__REQUIRED ACTION__
Whatever pictures appear, omit them, and repeat the data below exactly.

__DATA FOR ANALYSIS__
======

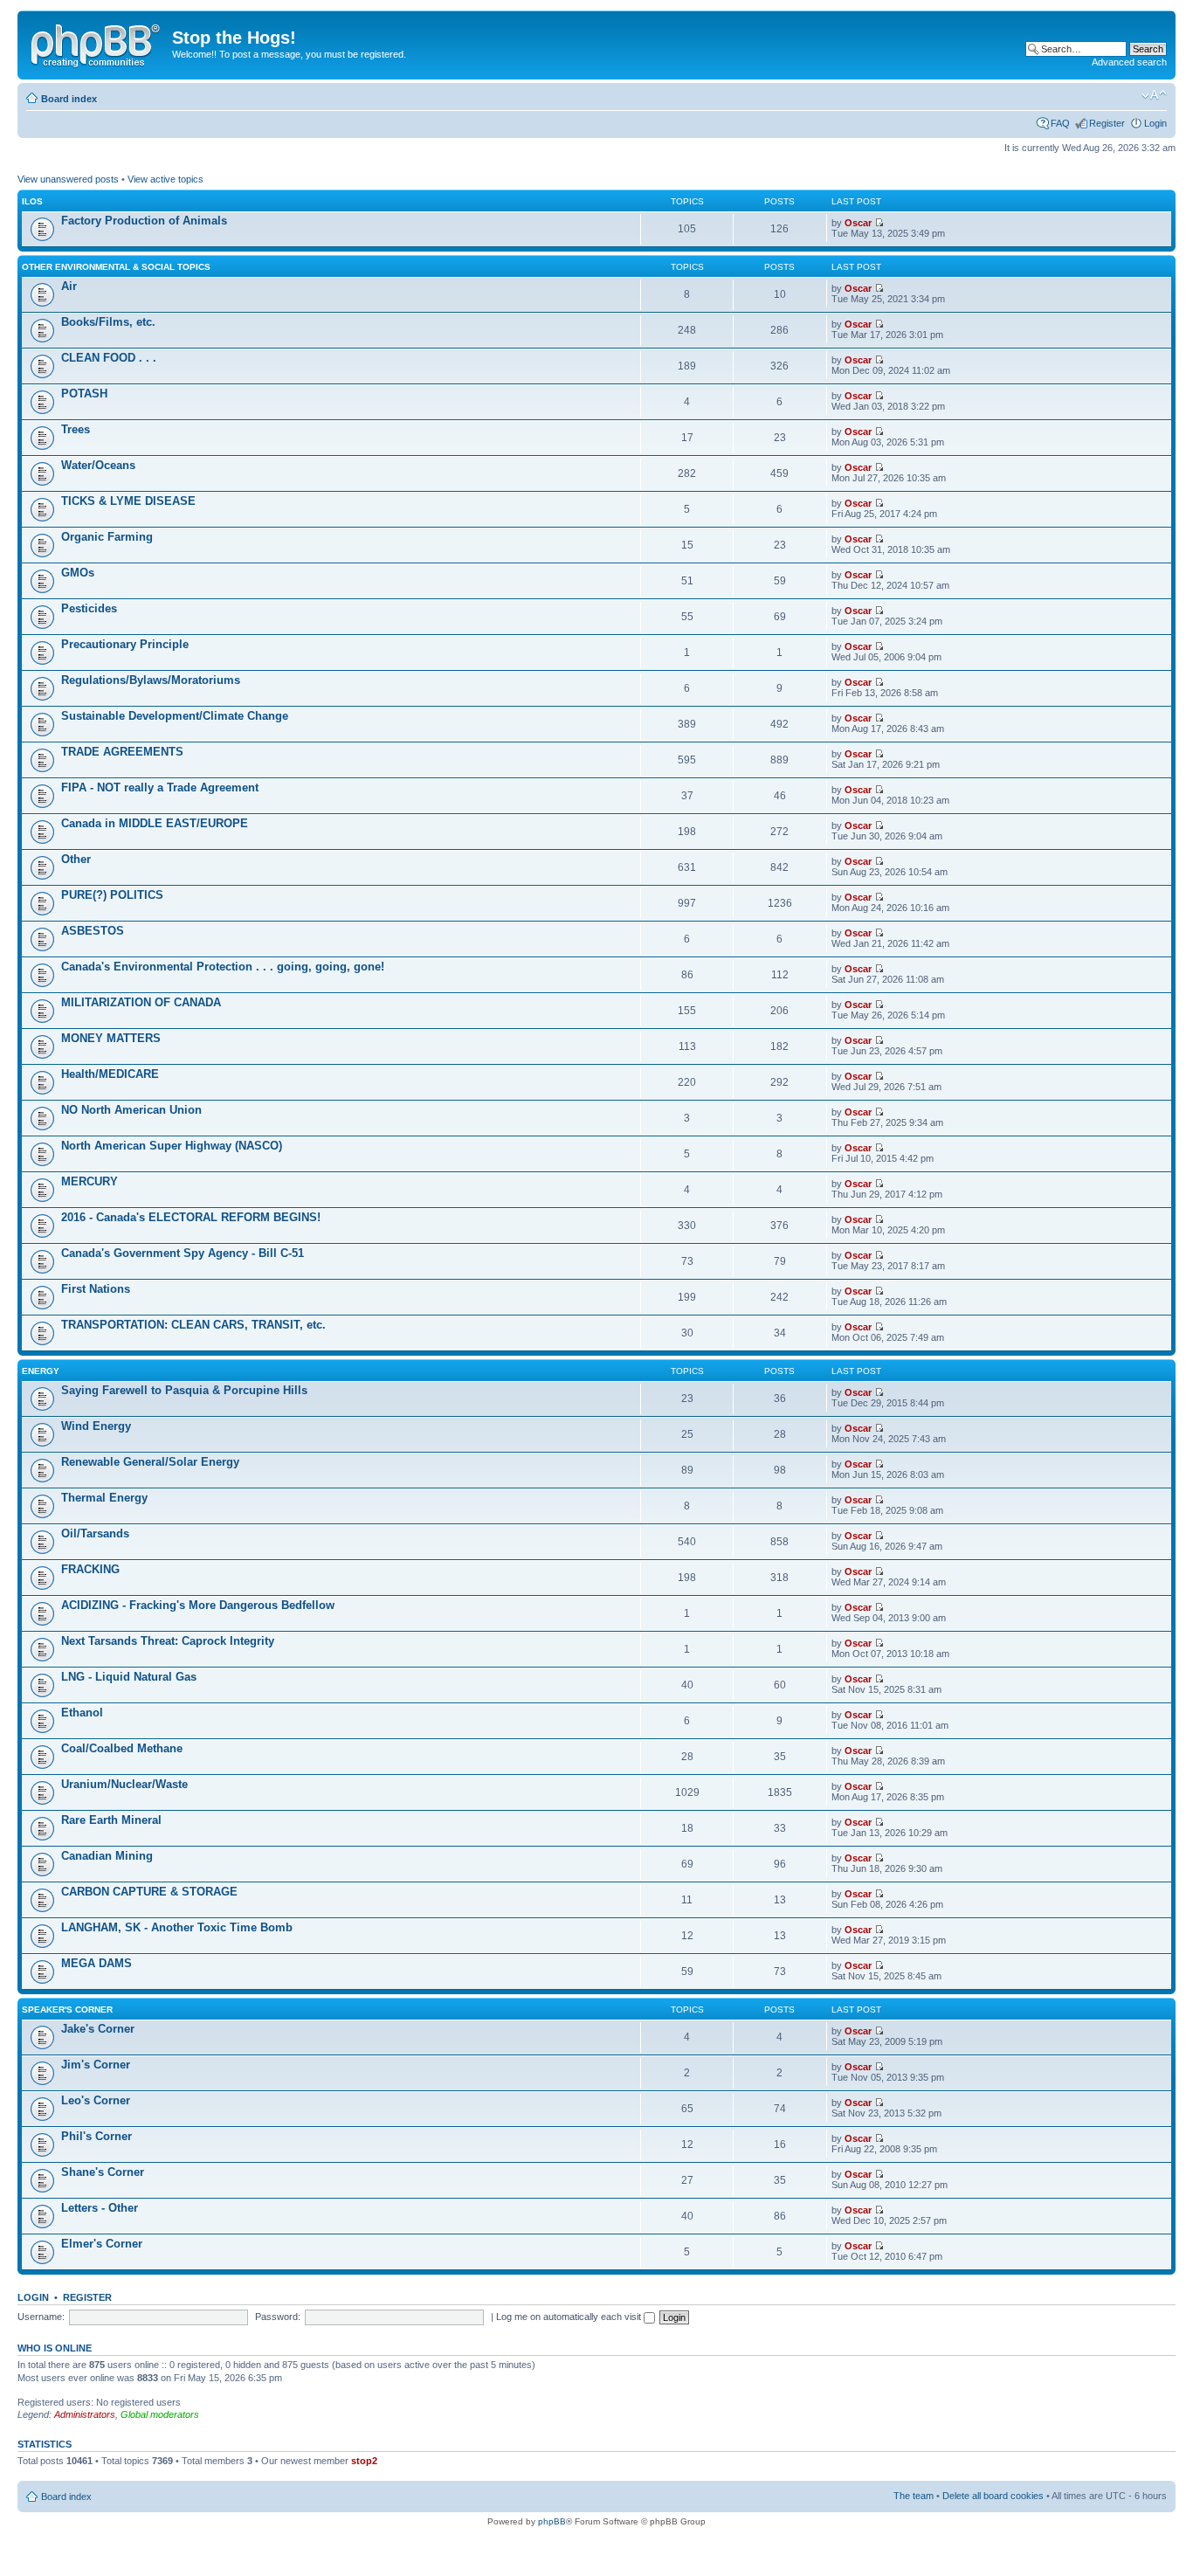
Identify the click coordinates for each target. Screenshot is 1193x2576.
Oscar (858, 223)
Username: (41, 2316)
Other (76, 859)
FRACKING (90, 1569)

======

__WRITTEN ANSWER__
Identify the click coordinates for each target. Screenshot is 1193x2576.
Oscar (858, 223)
Username: (41, 2316)
Other (76, 859)
FRACKING (90, 1569)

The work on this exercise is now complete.